Например, когда в стотысячный раз пересматриваю фильм "Офицеры"
и раненый летчик кричит "Офицеры и коммунисты ко мне! Все, кто
может держать оружие - задержать танки!" в душе у меня что-то
дергается. Я не смог бы бросить такой призыв. И я бы откликнулся на
него. Я это знаю. Встал бы в строй со всеми
остальными.
Помню, я попытался поговорить о подобном на работе. Но напарник,
на вопрос: "А как бы ты поступил?" на полном серьезе ответил, что
постарался бы побыстрее забраться в поезд. Он же раненый. Я
посмотрел на него и промолчал в ответ. Я странным образом смутился
своего порыва. Видишь как он это воспринимает? Не поймет.
Не оценит. Еще примет за хвастовство. За желание выделаться, скажем
так... Вот, мол, какой я высокоморальный. И я почти застыдился
своей реакции.
Вот и здесь я испытывал нечто подобное. Твердую уверенность, что
я поступаю правильно, и, в то же время, странную досаду, словно
этот порыв не настоящий, а я играю на публику.
Долго рассказываю? Да? Ну что сделаешь. После того как мы с
Малинкой притащили Машу в детский садик, а сами заняли соседний
домик, сторожа всех наших детей с девчонками во главе, нам и делать
особо нечего было. Только сидеть и ждать вестей от наших
разведчиков. Вот мысли всякие и лезут в голову. Самокопания опять
разные. Достоевщина.
Чуть встряхнувшись отправил Малинку к девчонкам поспрашивать
насчет того травмата. Все равно кто-то что-то о нем знает. Иришка
поколебалась немного, но согласно кивнула и убежала. А я продолжал
сидеть, рассматривая самурайскую саблю в руках. Разумеется это - не
настоящая японская катана. Всего лишь «сувенирная»

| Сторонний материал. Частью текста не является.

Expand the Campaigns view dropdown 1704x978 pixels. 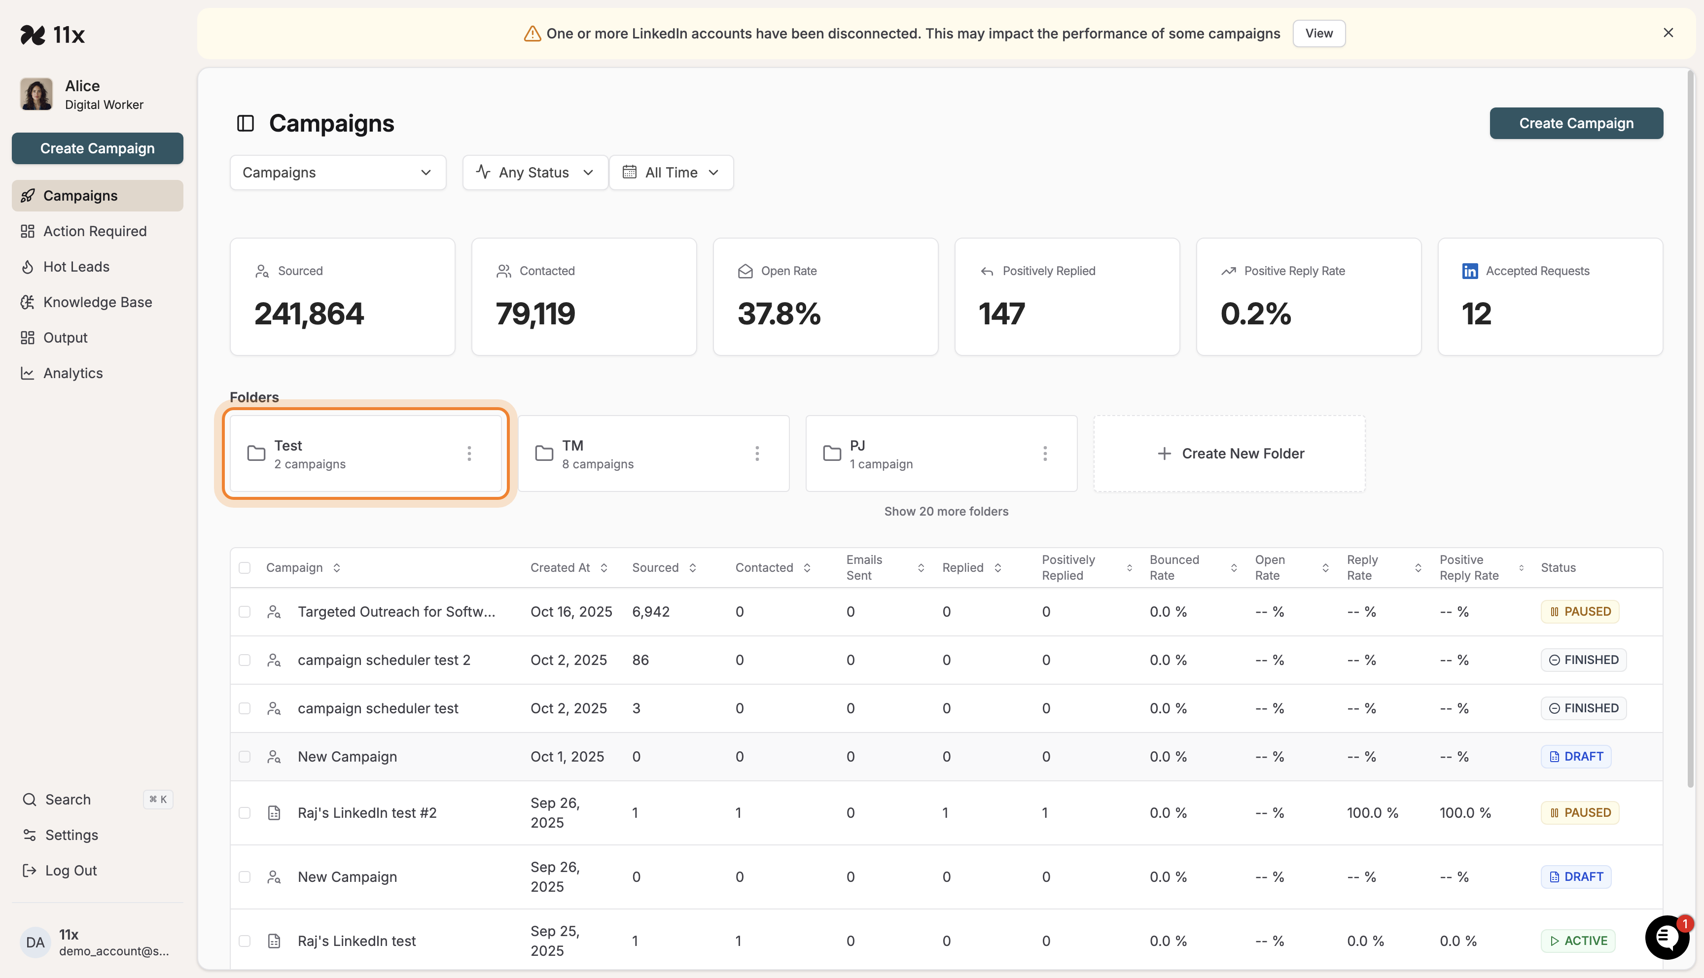(337, 173)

реплика. Но вполне аутентичная. И заточена вполне. Скажу честно -
угорающих по всей этой японской экзотике я слегка презирал. И
оружием их недо-сабли никогда не считал. Та же казачья шашка, на
мой взгляд - куда функциональнее. Но сейчас на моем лице по
прежнему ныла рана, оставленная именно вот этим вот клинком. И
уважение волей-неволей проявлялось. Не все так просто. Почти метр
острозаточенной стали кого хочешь заставят уважать себя.
Малинки не было довольно долго. Я уже было даже начал
беспокоиться. Но появилась-таки. Причем, уже с травматом. Вот! Это
уже кое-что... Впрочем, взяв травмат я понял, что не могу
пользоваться даже им. Одна рука только рабочая. Даже затвор не
передернуть. Да и на курок нажать нечем. Не стрелять же средним
пальцем, оттопырив поврежденный указательный. Неудобняк сплошной.
И, потому, подергавшись без толку и горестно вздохнув, травмат
отдал всё-таки Малинке. И, чтоб убить бесконечно тянущееся время,
принялся обучать ее обращению с ним. Пусть учится.